RAW DATA: Begin

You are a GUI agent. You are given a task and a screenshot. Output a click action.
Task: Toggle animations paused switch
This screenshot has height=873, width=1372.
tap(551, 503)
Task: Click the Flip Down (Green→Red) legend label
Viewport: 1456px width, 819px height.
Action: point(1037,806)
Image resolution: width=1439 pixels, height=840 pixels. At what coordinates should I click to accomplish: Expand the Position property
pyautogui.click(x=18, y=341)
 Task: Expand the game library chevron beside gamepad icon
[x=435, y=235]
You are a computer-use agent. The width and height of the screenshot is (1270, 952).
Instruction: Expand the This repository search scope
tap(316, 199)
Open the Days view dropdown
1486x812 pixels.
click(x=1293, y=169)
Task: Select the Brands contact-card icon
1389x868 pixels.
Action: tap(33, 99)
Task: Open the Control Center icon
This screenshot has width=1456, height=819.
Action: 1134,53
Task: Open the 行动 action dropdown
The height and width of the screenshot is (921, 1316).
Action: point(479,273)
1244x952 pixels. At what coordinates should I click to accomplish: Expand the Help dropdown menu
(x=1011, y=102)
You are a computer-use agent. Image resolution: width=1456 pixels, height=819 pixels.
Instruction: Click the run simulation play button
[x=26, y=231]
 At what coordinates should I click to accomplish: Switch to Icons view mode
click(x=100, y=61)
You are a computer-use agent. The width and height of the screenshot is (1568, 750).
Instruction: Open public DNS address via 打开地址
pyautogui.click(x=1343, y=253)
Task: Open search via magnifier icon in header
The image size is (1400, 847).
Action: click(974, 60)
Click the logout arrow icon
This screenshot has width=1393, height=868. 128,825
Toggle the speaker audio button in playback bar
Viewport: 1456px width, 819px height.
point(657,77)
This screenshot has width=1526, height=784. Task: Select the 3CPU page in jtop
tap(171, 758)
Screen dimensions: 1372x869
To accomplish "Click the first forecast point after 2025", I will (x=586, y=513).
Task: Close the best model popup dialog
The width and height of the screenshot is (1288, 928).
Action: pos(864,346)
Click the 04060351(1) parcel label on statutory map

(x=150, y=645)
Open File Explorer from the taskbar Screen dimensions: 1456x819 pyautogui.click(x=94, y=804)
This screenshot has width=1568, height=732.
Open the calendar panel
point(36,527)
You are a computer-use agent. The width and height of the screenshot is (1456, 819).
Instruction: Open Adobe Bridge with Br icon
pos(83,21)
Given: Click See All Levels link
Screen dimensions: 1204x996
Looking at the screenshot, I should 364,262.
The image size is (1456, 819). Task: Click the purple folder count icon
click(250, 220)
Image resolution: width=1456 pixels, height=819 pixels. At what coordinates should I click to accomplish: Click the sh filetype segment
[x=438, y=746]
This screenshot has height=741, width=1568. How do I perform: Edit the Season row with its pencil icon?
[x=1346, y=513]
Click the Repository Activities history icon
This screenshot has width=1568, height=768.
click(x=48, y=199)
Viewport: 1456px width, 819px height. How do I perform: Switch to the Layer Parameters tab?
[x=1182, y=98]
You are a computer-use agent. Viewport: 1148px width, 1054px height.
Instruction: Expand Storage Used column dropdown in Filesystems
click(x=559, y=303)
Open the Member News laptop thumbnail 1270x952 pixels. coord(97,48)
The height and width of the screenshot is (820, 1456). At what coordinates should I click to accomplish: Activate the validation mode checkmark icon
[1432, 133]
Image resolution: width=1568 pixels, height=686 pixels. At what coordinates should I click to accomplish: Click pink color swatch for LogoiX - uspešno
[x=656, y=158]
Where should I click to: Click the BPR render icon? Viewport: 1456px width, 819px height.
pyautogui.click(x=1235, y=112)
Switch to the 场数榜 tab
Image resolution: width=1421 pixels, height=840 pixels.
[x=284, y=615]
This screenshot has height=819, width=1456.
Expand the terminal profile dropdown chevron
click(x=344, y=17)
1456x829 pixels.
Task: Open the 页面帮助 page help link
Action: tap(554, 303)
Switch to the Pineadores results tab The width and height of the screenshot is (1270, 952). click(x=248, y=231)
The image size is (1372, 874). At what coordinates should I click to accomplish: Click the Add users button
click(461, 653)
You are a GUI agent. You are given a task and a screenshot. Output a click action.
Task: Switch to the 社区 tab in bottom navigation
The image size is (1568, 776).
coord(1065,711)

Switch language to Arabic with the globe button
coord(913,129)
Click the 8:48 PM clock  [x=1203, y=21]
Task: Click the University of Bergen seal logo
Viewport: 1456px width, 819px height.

RAW DATA: End

**PROBLEM STATEMENT:**
A full, exact copy of the entries is the required answer.

**ANSWER SECTION:**
You are a GUI agent. You are given a task and a screenshot. Output a click action.
Task: Toggle animations paused switch
This screenshot has height=873, width=1372.
tap(551, 503)
Task: Click the Flip Down (Green→Red) legend label
Viewport: 1456px width, 819px height.
Action: point(1037,806)
Image resolution: width=1439 pixels, height=840 pixels. At what coordinates should I click to accomplish: Expand the Position property
pyautogui.click(x=18, y=341)
 Task: Expand the game library chevron beside gamepad icon
[x=435, y=235]
You are a computer-use agent. The width and height of the screenshot is (1270, 952).
Instruction: Expand the This repository search scope
tap(316, 199)
Open the Days view dropdown
1486x812 pixels.
click(x=1293, y=169)
Task: Select the Brands contact-card icon
1389x868 pixels.
Action: tap(33, 99)
Task: Open the Control Center icon
This screenshot has width=1456, height=819.
Action: 1134,53
Task: Open the 行动 action dropdown
The height and width of the screenshot is (921, 1316).
Action: point(479,273)
1244x952 pixels. At what coordinates should I click to accomplish: Expand the Help dropdown menu
(x=1011, y=102)
You are a computer-use agent. Image resolution: width=1456 pixels, height=819 pixels.
Instruction: Click the run simulation play button
[x=26, y=231]
 At what coordinates should I click to accomplish: Switch to Icons view mode
click(x=100, y=61)
You are a computer-use agent. The width and height of the screenshot is (1568, 750).
Instruction: Open public DNS address via 打开地址
pyautogui.click(x=1343, y=253)
Task: Open search via magnifier icon in header
The image size is (1400, 847).
Action: click(974, 60)
Click the logout arrow icon
This screenshot has width=1393, height=868. 128,825
Toggle the speaker audio button in playback bar
Viewport: 1456px width, 819px height.
point(657,77)
This screenshot has width=1526, height=784. Task: Select the 3CPU page in jtop
tap(171, 758)
Screen dimensions: 1372x869
To accomplish "Click the first forecast point after 2025", I will (x=586, y=513).
Task: Close the best model popup dialog
The width and height of the screenshot is (1288, 928).
Action: pos(864,346)
Click the 04060351(1) parcel label on statutory map

(x=150, y=645)
Open File Explorer from the taskbar Screen dimensions: 1456x819 pyautogui.click(x=94, y=804)
This screenshot has width=1568, height=732.
Open the calendar panel
point(36,527)
You are a computer-use agent. The width and height of the screenshot is (1456, 819).
Instruction: Open Adobe Bridge with Br icon
pos(83,21)
Given: Click See All Levels link
Screen dimensions: 1204x996
Looking at the screenshot, I should 364,262.
The image size is (1456, 819). Task: Click the purple folder count icon
click(250, 220)
Image resolution: width=1456 pixels, height=819 pixels. At what coordinates should I click to accomplish: Click the sh filetype segment
[x=438, y=746]
This screenshot has height=741, width=1568. How do I perform: Edit the Season row with its pencil icon?
[x=1346, y=513]
Click the Repository Activities history icon
This screenshot has width=1568, height=768.
click(x=48, y=199)
Viewport: 1456px width, 819px height. How do I perform: Switch to the Layer Parameters tab?
[x=1182, y=98]
You are a computer-use agent. Viewport: 1148px width, 1054px height.
Instruction: Expand Storage Used column dropdown in Filesystems
click(x=559, y=303)
Open the Member News laptop thumbnail 1270x952 pixels. coord(97,48)
The height and width of the screenshot is (820, 1456). At what coordinates should I click to accomplish: Activate the validation mode checkmark icon
[1432, 133]
Image resolution: width=1568 pixels, height=686 pixels. At what coordinates should I click to accomplish: Click pink color swatch for LogoiX - uspešno
[x=656, y=158]
Where should I click to: Click the BPR render icon? Viewport: 1456px width, 819px height.
pyautogui.click(x=1235, y=112)
Switch to the 场数榜 tab
Image resolution: width=1421 pixels, height=840 pixels.
[x=284, y=615]
This screenshot has height=819, width=1456.
Expand the terminal profile dropdown chevron
click(x=344, y=17)
1456x829 pixels.
Task: Open the 页面帮助 page help link
Action: tap(554, 303)
Switch to the Pineadores results tab The width and height of the screenshot is (1270, 952). click(x=248, y=231)
The image size is (1372, 874). At what coordinates should I click to accomplish: Click the Add users button
click(461, 653)
You are a GUI agent. You are given a task and a screenshot. Output a click action.
Task: Switch to the 社区 tab in bottom navigation
The image size is (1568, 776).
coord(1065,711)

Switch language to Arabic with the globe button
coord(913,129)
Click the 8:48 PM clock  [x=1203, y=21]
Task: Click the University of Bergen seal logo
Viewport: 1456px width, 819px height.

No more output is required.